Disclaimer: Tentu saja bukan milikku.

Genre: Adventure and hurt/comfrot

Rate: M

Jika tidak suka jangan di baca, Ok?


"Apa kau yakin dengan ini?" Aku menatap sosok rubah yang memiliki sembilan ekor yang melambai-lambai di belakang tubuhnya. Aku tak menjawabnya, karena aku tau dia pasti tau jawabannya. Pandanganku meredup saat mengingat tragedi yang terjadi di luar sana. Sebuah tragedi yang membuatku harus mengambil langkah sejauh ini. Sebuah perang...

Sebuah perang yang di picu oleh satu orang... Satu orang yang mampu mengalahkan semua orang.

Uchiha Madara...

Orang yang mengaku akan membuat sebuah perdamaian sejati. Ingin rasanya aku tertawa saat mendengar deklarasinya. Sebuah perdamaian sejati? Dengan apa dia akan membuat perdamaian? Mugen Tsukoyomi?

Dia bilang akan membuat sebuah perdamaian dengan ilusi. Ilusi yang akan membuat semua orang mendapat semua keinginannya masing-masing. Ilusi yang akan membuat perdamaian sejati tanpa peperangan. Lalu, jika ilusi bisa membuat semua orang bahagia. Kenapa semua orang melawannya? Dan untuk apa juga aku ikut melawannya?

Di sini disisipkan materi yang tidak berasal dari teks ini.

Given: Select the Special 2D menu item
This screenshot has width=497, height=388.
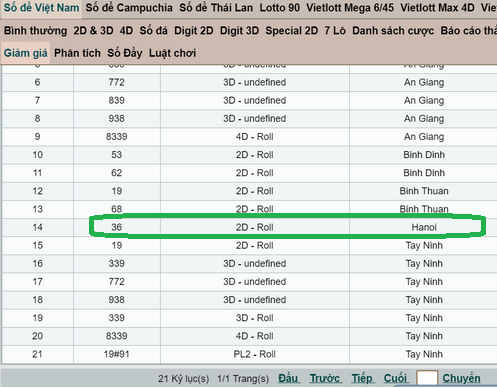Looking at the screenshot, I should pyautogui.click(x=292, y=31).
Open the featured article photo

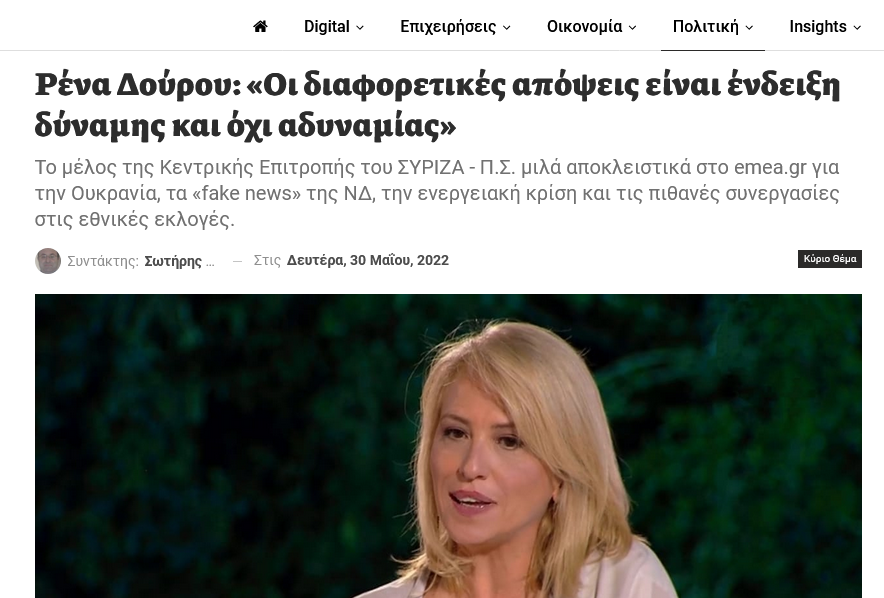coord(448,446)
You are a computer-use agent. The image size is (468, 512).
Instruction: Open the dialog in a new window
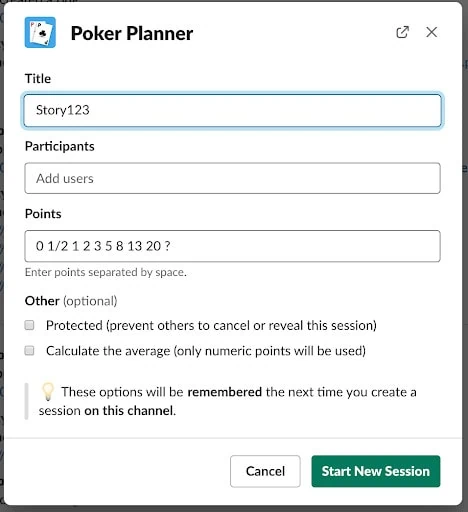point(402,32)
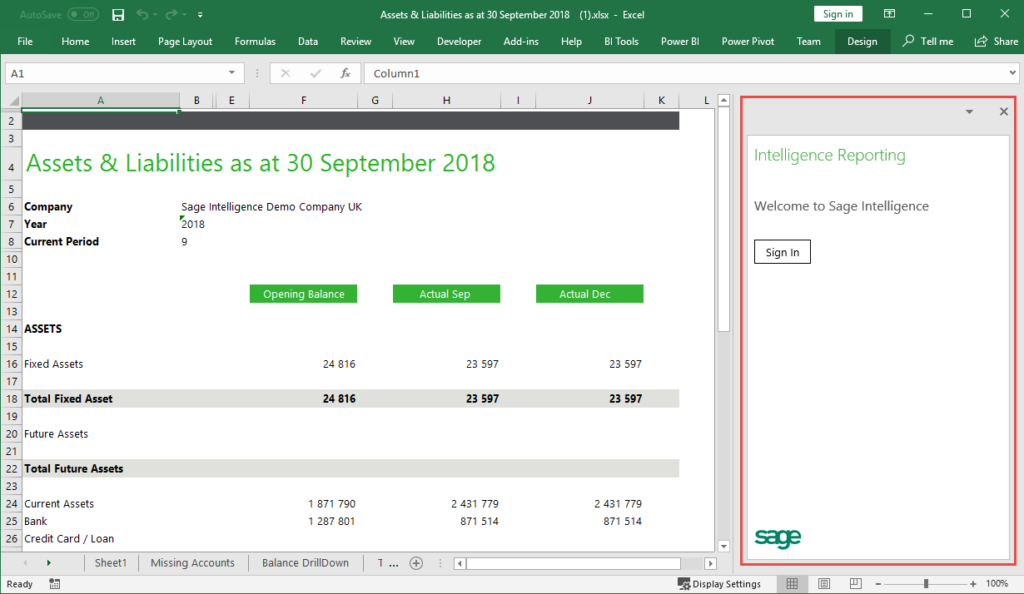Click the Tell me search control
The image size is (1024, 594).
(x=928, y=41)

"Kita bisa pergi meninggalkan mereka, tanpa harus melakukan ini." Aku menatap datar sosok di depanku. Apa jawabanku tadi kurang jelas. "Oh ayolah, jangan menatapku seperti itu."

"Kurama, kita sudah melangkah terlalu jauh dan aku sudah lelah dengan semua ini. Aku ingin mengakhiri semua ini, aku tak ingin kabur terus, aku ingin hidup dengan tenang Kurama." Bahkan aku rela mati untuk mendapat sebuah ketenangan. Kurama terdiam mendengar ucapanku, dia melihat ku dengan tatapan sedih. Aku tau apa yang dia pikirkan, "Jangan menatap ku seperti itu dan jangan pula kau menyalahkan dirimu. Ini sudah menjadi takdir hidupku." Takdir? Aku jadi teringat dengan Neji, seseorang yang dengan berani mengorbankan nyawanya demi melindungiku, berdiri di barisan terdepan dan sedangkan diriku hanya berlindung di balik punggungnya. Miris memang, dulu aku berkata padanya bahwa takdir dapat di rubah, namun apa sekarang? Aku bahkan tak bisa merubah takdir yang telah di gariskan untukku.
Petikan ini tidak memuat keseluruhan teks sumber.